What was it about the civilization of Western Europe that allowed it to trump the outwardly superior empires of the Orient? The answer, Niall Ferguson argues, was that the West developed six “killer applications” that the Rest lacked: competition, science, democracy, medicine, consumerism and the work ethic. The key question today is whether or not the West has lost its monopoly on these six things. If so, Ferguson warns, we may be living through the end of Western ascendancy.
Civilization takes readers on their own extraordinary journey around the world – from the Grand Canal at Nanjing to the Topkapi Palace in Istanbul; from Machu Picchu in the Andes to Shark Island, Namibia; from the proud towers of Prague to the secret churches of Wenzhou. It is the story of sailboats, missiles, land deeds, vaccines, blue jeans and Chinese Bibles. It is the defining narrative of modern world history.
Ferguson is the most brilliant British historian of his generation ... he writes with splendid panache (The Times )
One of the world’s leading historians (Hamish McRae Independent )
Civilization is another masterpiece ... a pulsing energy suffuses his account [and] fascinating facts burst like fireworks on every page (Dominic Lawson Sunday Times )
This is sharp. It feels urgent. Ferguson, with a properly financially literate mind, twists his knife with great literary brio. (Andrew Marr Financial Times )

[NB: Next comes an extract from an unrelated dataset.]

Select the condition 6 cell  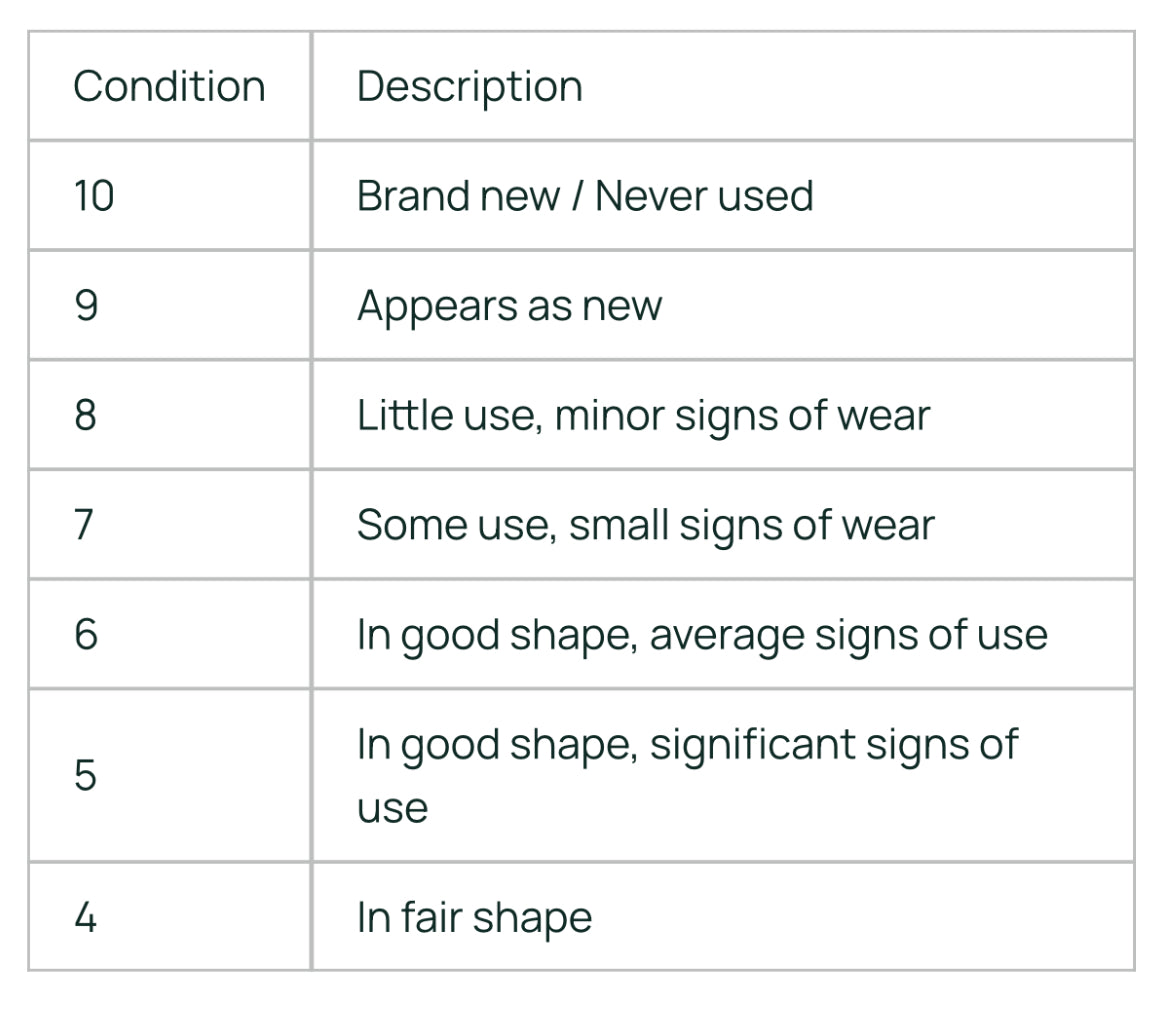(86, 635)
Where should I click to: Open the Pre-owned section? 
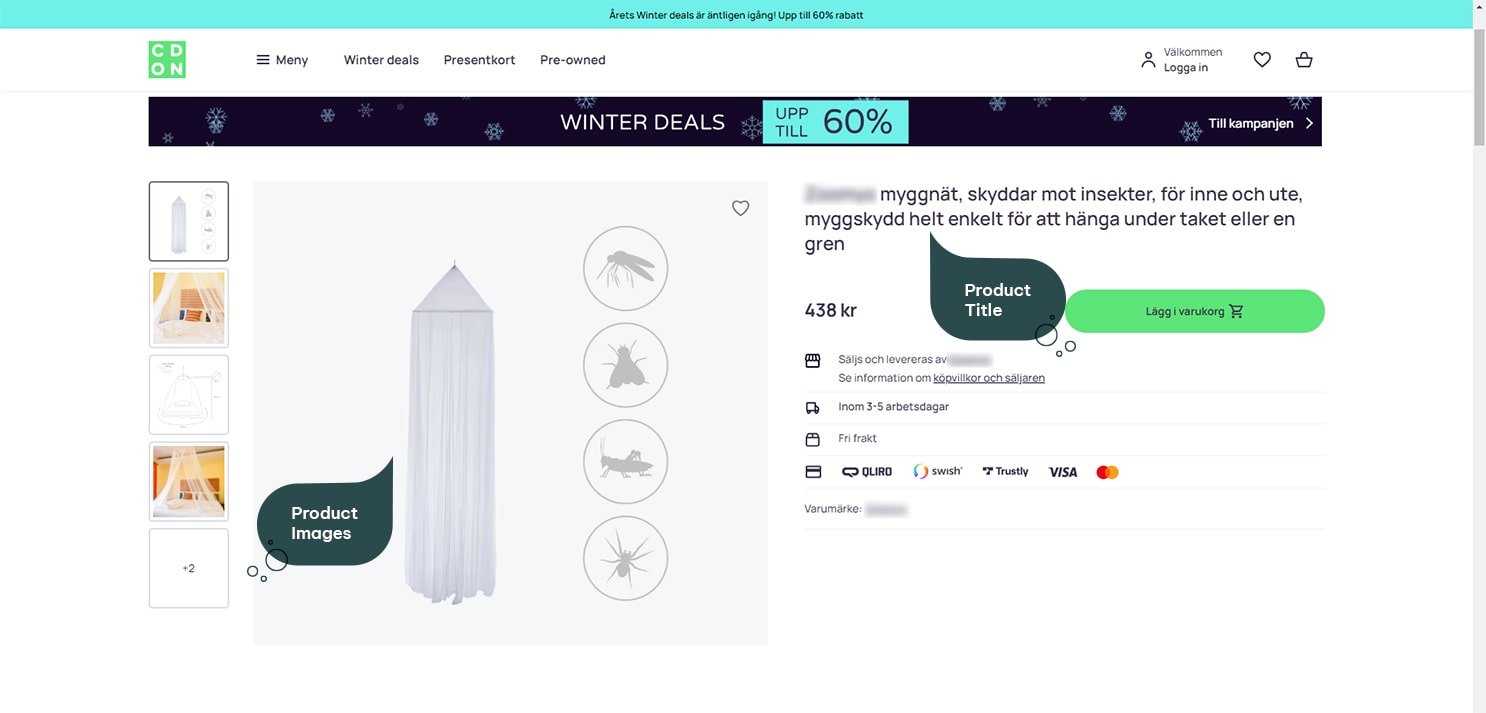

A dazzling history of Western ideas (Economist )
Niall Ferguson
Niall Campbell Douglas Ferguson (born April 18, 1964, in Glasgow) is a British historian who specialises in financial and economic history as well as the history of colonialism. He is the Laurence A. Tisch Professor of History at Harvard University as well as William Ziegler Professor of Business Administration at Harvard Business School, and also currently the Philippe Roman Chair in History and International Affairs at the London School of Economics. He was educated at the private Glasgow Academy in Scotland, and at Magdalen College, Oxford.
The Times Higher Education noted his "pugnacious undergraduate life and debating style". In 2008, Ferguson published The Ascent of Money: A Financial History of the World which he also presented as a Channel 4 television series. Both at Harvard College and at LSE, Ferguson teaches an undergraduate class entitled "Western Ascendancy: The Mainsprings of Global Power from 1600 to the Present."
Ferguson is a Senior Research Fellow of Jesus College, Oxford University and a Senior Fellow of the Hoover Institution, Stanford University. He is a resident faculty member of the Minda de Gunzburg Center for European Studies, and an advisory fellow of the Barsanti Military History Center at the University of North Texas.
In May 2010 he announced that the Education Secretary in the U.K's newly elected Conservative/Lib Dem government had invited him to write a new history syllabus—"history as a connected narrative"— for schools in England and Wales.
In October 2007, Niall Ferguson left The Sunday Telegraph to join the Financial Times, where he is now a contributing editor.